Machine failure in manufacturing

Machine malfunctions that cause a machine shutdown and thus an interruption in the production process are well-known to anyone working in a manufacturing environment. The negative consequences of such disruptions are also well-known. It’s not just about the directly visible problems like reduced output, increased cycle time, scrap, material waste, and ultimately poorer machine utilization. Particularly the indirect effects, namely reduced delivery reliability, higher costs, and dissatisfied customers, are significant reasons to thoroughly address the issue of fault management.

Eine Andon Lampe zeigt eine Maschinenstörung an.

Fault management creates transparency

Without disruption management, valuable information about when a technical disruption occurred (early/late/day shift), on which part, item, or tool it happened, or during which manufacturing step it occurred, is lost. This information is usually only known to the employees working on the machine and is forgotten if not recorded. However, this information can help identify the underlying systematic cause of the disruption and derive measures to rectify it.

The first step: paper-based recording and subsequent analysis in Excel.

Many companies initially attempt to systematically capture disruptions, downtimes, and their respective reasons on paper. In subsequent steps, a systematic transfer of the recorded machine failures and downtimes, including potential error codes and reasons for the disruptions, is carried out in Excel. Ideally, this is done daily, by having an administrative staff transfer the values from paper to Excel for further analysis. The disruptions can be analyzed, for example, by absolute or relative frequency per cause, or by average duration. This analysis then allows for prioritizing measures to address the most severe and urgent problems.

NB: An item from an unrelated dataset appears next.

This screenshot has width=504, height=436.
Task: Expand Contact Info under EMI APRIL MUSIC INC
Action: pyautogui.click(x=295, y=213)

Central advantages of this approach include the possibility of quick implementation, the ease of adjusting the type of recording via work instructions, and the ability to quickly obtain initial results. Excel also offers a certain level of flexibility, allowing a wider group of people to perform their own analyses with the data.

However, the disadvantages are numerous. Starting with data capture, it is common practice for the recording of technical disruptions to be overlooked in the heat of the moment. The machine and thus the process stops. In this situation, the primary imperative is to get the machine and process running again. Accordingly, the supervisor or maintenance department is informed, and an attempt is made to quickly isolate and solve the problem. There is often no time for detailed recording. If documentation of the malfunction occurs at all, the associated times, i.e., the start and end of the disruption, are unreliable, as they are roughly estimated afterward and not documented at the time of the disruption.

The temporal inaccuracy is tolerable to a certain extent, but it becomes a problem especially with systematically occurring micro disruptions, as they are often not recorded at all. Micro disruptions refer to brief process interruptions, e.g., of a few seconds, which may seem inconsequential on their own but, due to their frequency, can have significant impacts on the overall availability of the plant or machine.


Excursus: Impact of micro disruptions

To highlight the significance, let’s consider the following calculation example. Suppose there is an interruption of 15 seconds that occurs 10 times per hour, leading to a total disruption time of 2.5 minutes per operational hour. In a three-shift operation, these interruptions add up to 60 minutes per day, and in a single-shift operation, to 20 minutes. Over 365 assumed working days in three-shift operation, this amounts to an astonishing 25,900 minutes or 45.63 days; in single-shift operation, it amounts to 7,300 minutes or 15.21 days.

Thus, due to the seemingly “non-critical” 15-second interruptions, we lose 4.2% of our theoretical machine capacity. There is an urgent need for action here!

Reason code classes facilitate analysis

The classification of disruptions, i.e., the division into predefined “reasons”, significantly contributes to the success of data capture. When employees are left to describe disruptions in their own words in a paper-based recording system, the later analysis may face unstructured and, in the worst case, unanalyzable data.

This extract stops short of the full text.